Unfortunately we had one of those swings of cold cold Canadian weather when Justin was up here. As you can tell he had already busted his balls all fall before coming up, and then having his tits froze off. We've had colder, but that's as cold as you could ever expect it to get in early to mid November. Matt and I were bummed Justin never left without a giant "poper" but we were encouraged that he did get a shot at one, and in essentially 2.5 days of hunting we was able to get another shot at a quality buck. It really crushes a guy to watch that video in slow motion and see that big Canadian whitetail duck his arrow. Doesn't matter how fast your bow is, if they're not under 20, they can duck it! Justin put it where it needed to be, it just couldn't be that easy for him, not this year. Otherwise it wouldn't have fit the mold of his 2018 lol On the 3rd day we did some scouting in the afternoon while it was brutally cold and got to witness another beautiful 145" or so buck chasing some does mere 50 yards from the truck at dusk. Sure was fun to watch. Congrats again Justin.

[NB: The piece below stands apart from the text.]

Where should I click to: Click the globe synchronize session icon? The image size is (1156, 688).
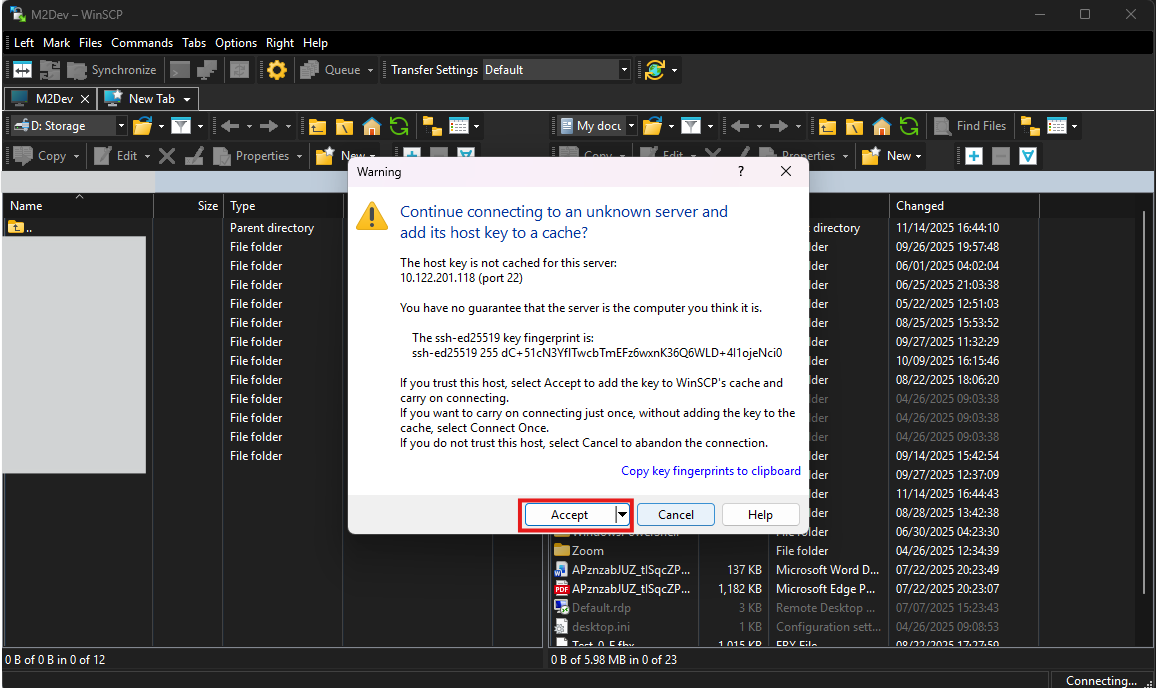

I hope I didn't embarrass you with my shooting Justin, I'm surpised you didn't post this video...but to me, this is what hunting with friends is all about. When you can literally hear the grins, and camaraderie through the laughter.
Yeah man, I meant to post it for that very reason, but got a little sidetracked. Your face when you opened the door cracks me up every time!!!! hahaha..... That snippet pretty much tells the story of the whole trip!
Poof the magic dragon seems to have worked some magic.
Debate free thread now, just as it was intended. (Spoke with at length with Fish and Game my interpretation was correct. Intent is the issue, and covered hay intended for livestock does not qualify as baiting. I could go into more detail, but it isn't necessary or appropriate. Suffice it to say the former statements and interpretations by the individual were wrong.... On all accounts)
It was an awesome, hard fought season with great people and grand adventures. Hope you enjoyed it.
The power of persistence is frequently underestimated. Glad that you got closure.
On an unrelated note, in the ninth photo of this thead, (the hero photo of your black bear) you have a STRIKING resemblance to Tony Romo (ex-quarterback for the Dallas Cowboys)….while it isn't as obvious in all of the other photos, there are a few other pictures that also show quite a similarity.
Finally had some time to read through the whole thing here Justin. Great read! You sure get down to business for a few months, thanks for taking us along on your amazing adventures!! You’re a killer at heart no doubt!
It was fun hunting here in MB together, and next year SkiHi will be that much higher!
Great Stuff. Only pic that is missing from this thread is the one where about 12 inches of your feet are sticking over the end of that little bed in the fishing cabin. :^) Dude is a lot taller then any of us.